The Employment Security Department denied benefits pursuant to Arkansas Code
Annotated section 11-10-507(3)(A), which requires that a person be unemployed, physically
and mentally able to perform suitable work, available for such work, and doing things that a
reasonably prudent individual would be expected to do to secure work before being entitled
to employment security benefits.
At the telephone conference before the Arkansas Appeal Tribunal, the only questions
the hearing officer asked was when Isaac started, completed, and plans to return to school. Isaac, when asked if there was anything else she thought the officer should know, explained
that she had been filing weekly claims but got “messed up” in the unemployment system
when she recorded that she had started school. She explained that just because she was in
school did not mean she could not work a forty-hour week. She testified that she was
available from 2:30 p.m. to midnight, Monday through Thursday, and anytime on Friday,
Saturday, or Sunday. The Board found she was in a part-time school program but that Isaac
“is restricted in the hours she could work to the extent it would be difficult to find a job with
those available hours.”
We affirm the decision of the Board of Review if it is supported by substantial
evidence. Billings v. Dir., 84 Ark. App. 79, 133 S.W.3d 399 (2003). Substantial evidence is
such relevant evidence as reasonable minds might accept as adequate to support a
conclusion. Id. We view the evidence and all reasonable inferences therefrom in the light of
the Board’s findings. Id. Like a jury, an administrative body is free to accept or reject the
testimony of witnesses. Gunter v. Dir., 82 Ark. App. 346, 107 S.W.3d 902 (2003). Even if the
evidence could support a different decision, our review is limited to whether the Board could
have reasonably reached its decision on the basis of the evidence presented. Billings, supra.

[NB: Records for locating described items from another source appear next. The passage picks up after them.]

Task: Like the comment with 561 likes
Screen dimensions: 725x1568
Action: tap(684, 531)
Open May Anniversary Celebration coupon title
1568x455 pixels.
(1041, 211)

Our case law supports the general principle that a reduction in the amount of work
available to a claimant is insufficient reason to find that the claimant is unavailable to work.
Buchanan v. Dir., 91 Ark. App. 35, 37, 207 S.W.3d 567, 569 (2005). In Hefton v. Daniels, 270
Ark. 857, 606 S.W.2d 379 (Ark. App. 1980), we reversed the Board of Review and held that
a claimant—who was not highly skilled, lived in an area where work available for her was
2 sparse, and had transportation but could not relocate unless the job paid at least four dollars
an hour—was not unavailable to work. In Buchanan, 91 Ark. App. at 37, 207 S.W.3d at 568–
69, we held that the lack of a driver’s license does not, standing alone, constitute
unavailability.
More recently and most similar to the facts here, in Morgan v. Dir., 2024 Ark. App.
89, 684 S.W.3d 309, the claimant was available to work only during the hours that her
disabled grandson was at school. The Board found that she was unavailable to perform
suitable work, but we reversed and remanded, explaining that as long employment exists that
can reasonably fit within the scope of a claimant’s limitation, then the claimant is available
to work.
Here, Isaac has even more flexibility in her schedule than the claimant in Morgan. She
testified that her time in school did not interfere with her ability to work forty hours a week.
Given our precedent, the Board’s conclusion that Isaac is unavailable is unsupported by
substantial evidence.
Reversed and remanded.
VIRDEN and GLADWIN, JJ., agree.
Shalea Isaac, pro se appellant.
Cynthia L. Uhrynowycz, Associate General Counsel, for appellee.